### [Supplied material]
——
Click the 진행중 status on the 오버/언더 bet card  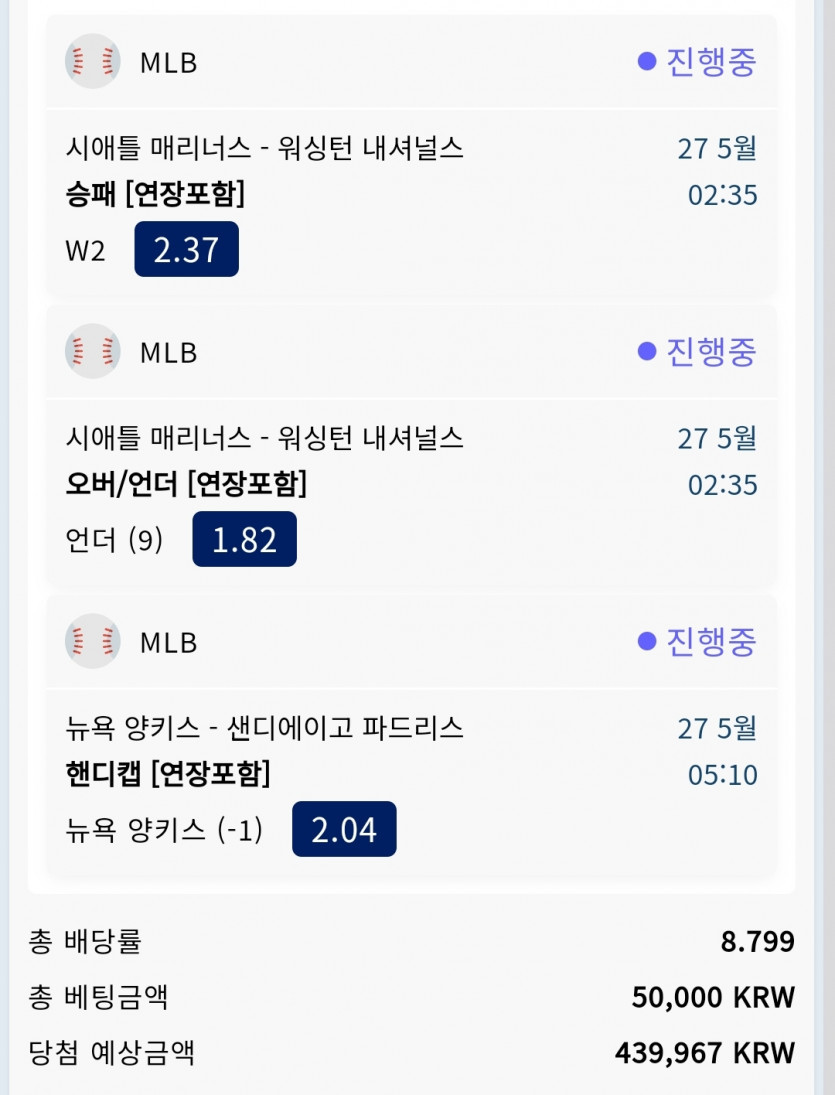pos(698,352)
——
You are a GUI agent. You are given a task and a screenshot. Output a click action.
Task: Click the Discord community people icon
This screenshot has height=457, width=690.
——
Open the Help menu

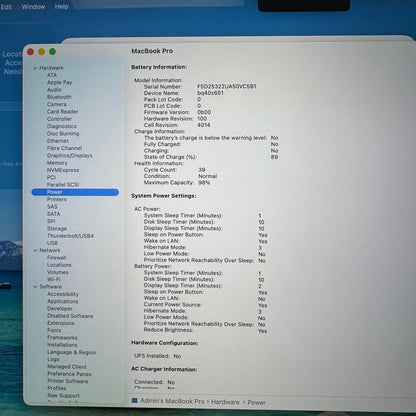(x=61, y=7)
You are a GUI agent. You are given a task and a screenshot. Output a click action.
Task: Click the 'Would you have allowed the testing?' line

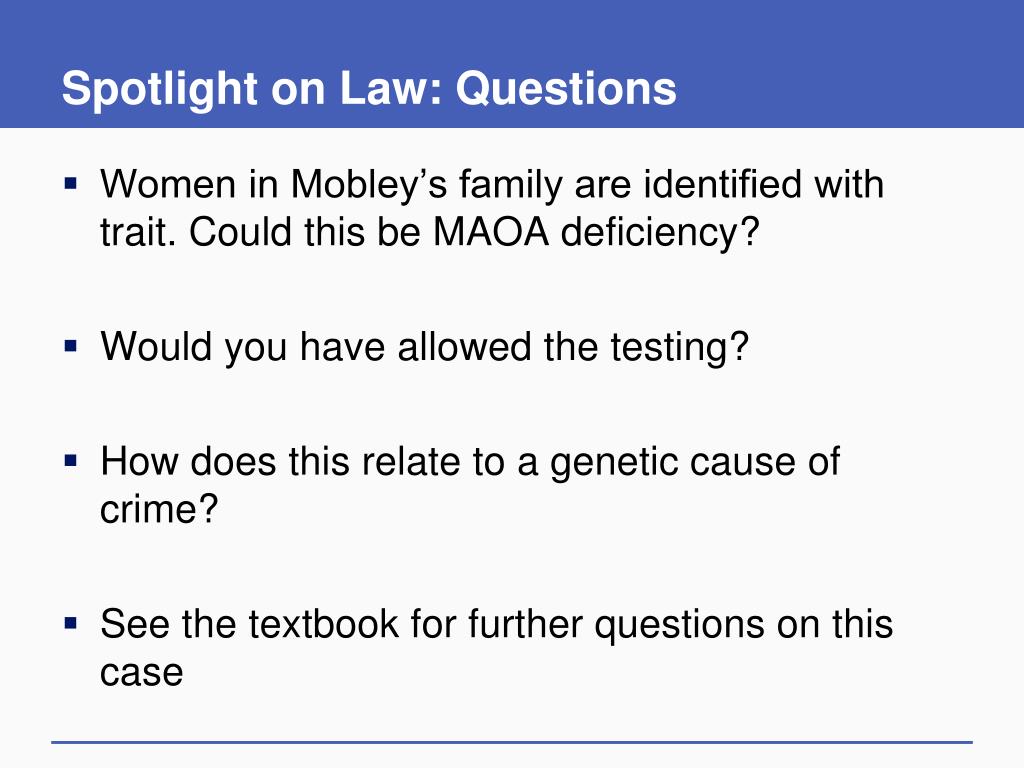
——
### [What this task involves]
Starting at the line containing "Open the Help menu" and ending with the line containing "Task: Click the 'Would", rewrite those lines with "Help menu" changed to "View menu" and nothing else altered. Omit the pictures.

### [Written answer]
Open the View menu

(x=61, y=7)
You are a GUI agent. You are given a task and a screenshot. Output a click action.
Task: Click the 'Would you have allowed the testing?' line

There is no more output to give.